Finally, the last two operations we will discuss retrieve and set the values of nodes anywhere in the list. To specify which node is of interest, the caller of these functions will supply an index. This index will function exactly like the zero-based index of arrays; index zero will refer to the first value, index one will refer to the second value, and so on. The function ListIndex gets a value at the given index and ListSetIndex replaces the old value at the given index with the given value. Both of these functions will use a helper function named ListIndexNode, which will return the node at a given index35:
def ListIndexNode(items,index):
node = items
for i in range(0,index,1):
node = tail(node)
return node
def ListIndex(items,index):
node = ListIndexNode(items,index)
return head(node)
def ListSetIndex(items,index,value):
node = ListIndexNode(items,index)
NodeSetValue(node,value)
return
Note that the ListIndexNode function walks the list for ListIndex and ListSetIndex. Note further that this implementation does no error checking. What happens if the index is greater than or equal to the number of nodes in the list?
Rather than have you type all this code in, the above node and list operations are bundled into a single module, named List.py. You can get the module with this command:
wget troll.cs.ua.edu/cs150/book/List.py
on Linux and this command:
curl -O troll.cs.ua.edu/cs150/book/List.py
on a Mac. For Windows, browse to:
http://troll.cs.ua.edu/cs150/book/ms/List.py
and save the page.
These versions of List.py generates better error messages for ListIndex and ListSetIndex.
This idea of walking lists is an extremely important concept; so important that we will review the two "walks" that are commonly needed when manipulating lists. The first is walking to a certain location in list. Usually, one walks to index (covered previously) or to a value. Of course, walking to a value is simply the search pattern, implemented for lists. Here is a search function that works on lists:
def find(value,items):
spot = items;
while (spot != None and head(spot) != value):
spot = tail(spot)
return spot
Note that this version returns the node containing the value if the value is
found and None otherwise. Because of the possibility that a value
may not be in the list, we must add the condition spot != None to
the while loop test. If we didn't, then spot would eventually reach
None and the head operation on None
would generate an error. Sometimes, find would be written with a simpler
loop test, but complicated by a return from the body of the loop:
def find(value,items):
spot = items;
while (spot != None):
if (head(spot) == value): return spot
spot = tail(spot)
return None
These two implementations are semantically equivalent; the former is usually preferred stylistically, but the latter is likely more common.

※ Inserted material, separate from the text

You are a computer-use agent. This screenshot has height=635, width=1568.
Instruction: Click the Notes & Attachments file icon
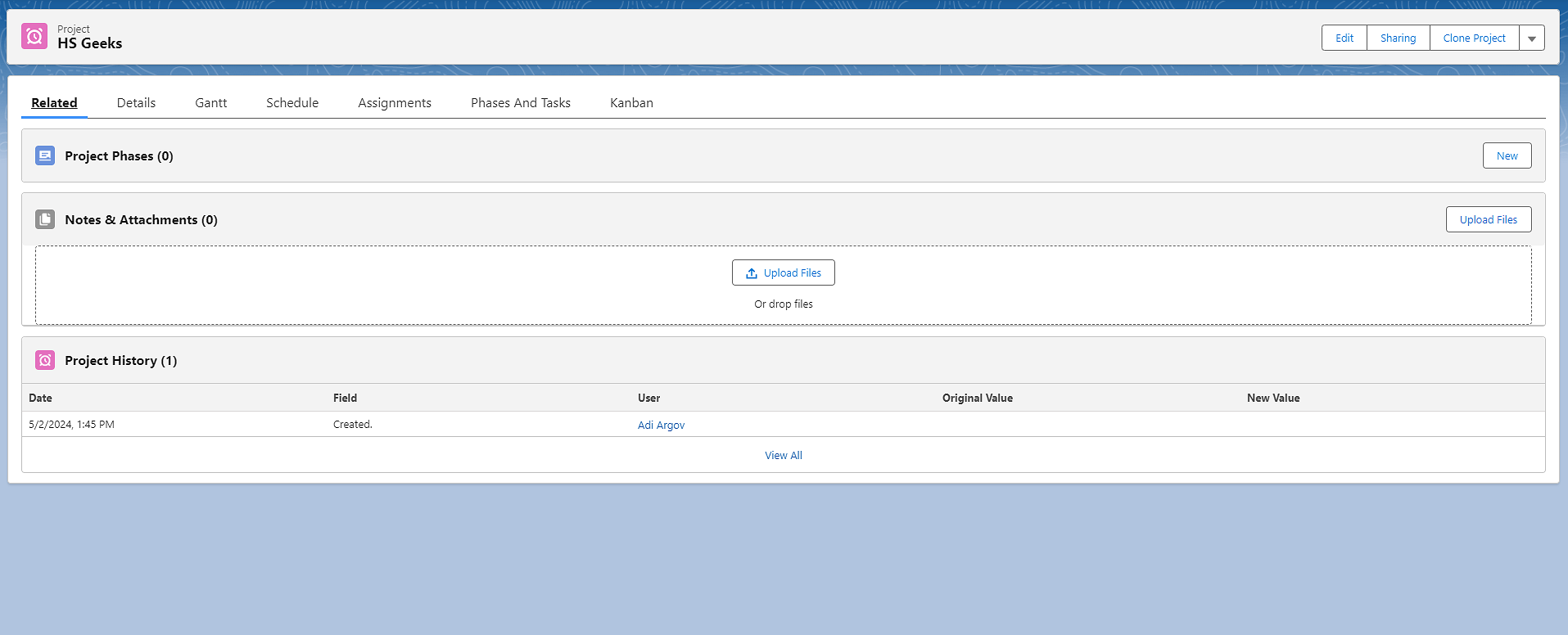tap(45, 219)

The second walk one is likely to encounter is a walk to the next-to-the-last node in a list, which is useful in many situations: removing the last item, adding a value to the end of a list quickly (again, search for "linked list tail pointer" for details), and so on.
One must walk the list to get to the penultimate node. Here is one attempt; it keeps two pointers when walking the list, a leading pointer and a trailing pointer that stays one node behind the leader. The walk ends when the next pointer of the leading node becomes null. We call this pattern the trailing value pattern:
def getPenultimateNode(items):
trailing = None;
leading = items;
while (tail(leading) != None): #when to stop walking
trailing = leading
leading = tail(leading)
return trailing
If we walked until the lead node became null, then the trailing node would be the last node in the list, not the next-to-the-last node. However, checking the next pointer of a node is a dangerous proposition. What happens in the case of an empty list? How many nodes must be in a list for this function to work properly? Highlight the following line to see the answers:
The above approach can be simplified by checking if the trailing pointer's next pointer points to a node whose next pointer is null. Although the check is a bit more complicated, it obviates the need for the leading node:
def getPenultimateNode(items):
trailing = items;
while (tail(tail(trailing)) != None):
trailing = tail(trailing)
return trailing
The two versions of getPenultimateNode are similar, but not exactly equivalent. How many nodes must be in a list for the second version to work properly? Highlight the following line to see the answers:
An application of the trailing value pattern is to insert a value into an ordered list so that the list remains ordered36. For example, if the ordered list is:
[1,[3,[8,[13,[14,[17,None]]]]]]
^ ^
and we wish to insert 10 into the list, we must place the 10 between the
8 and the 13 so that the list values remain in increasing order (from left
to right). The ^ marks show where the trailing and leading pointers
should end up when the walk is finished. If the 10 is inserted between
the trailing and leading pointers, we end up with:
[1,[3,[8,[10,[13,[14,[17,None]]]]]]]
as desired. Using getPenultimateNode as a starting point, we have:
def insertInOrder(value,items):
trailing = None;
leading = items;
while (...): #when to stop walking
trailing = leading
leading = tail(leading)
# insert new value in between trailing and leading
...
return "done"
The ellipses mark where changes to the trailing value pattern need to be made. The first ellipsis (the while test) should force the walk to stop when the correct insertion point is found. Clearly, that is when leading value is greater than the value to be inserted. The second ellipsis concerns how the actual insertion is to be performed. We know we will need to:
All that's left then is to fill in the blanks. Here is the result:
def insertInOrder(value,items):
trailing = None;
leading = items;
while (head(leading) < value): #when to stop walking
trailing = leading
leading = tail(leading)
# insert new value in between trailing and leading
n = NodeCreate(value,None)
NodeSetNext(n,leading)
NodeSetNext(trailing,n)
return "done"
Note that we wanted to stop when the leading value is greater than the value to be inserted. Since we are working with a while loop, we need to reverse the logic so that the walk continues as long as the leading value is less than the new value37.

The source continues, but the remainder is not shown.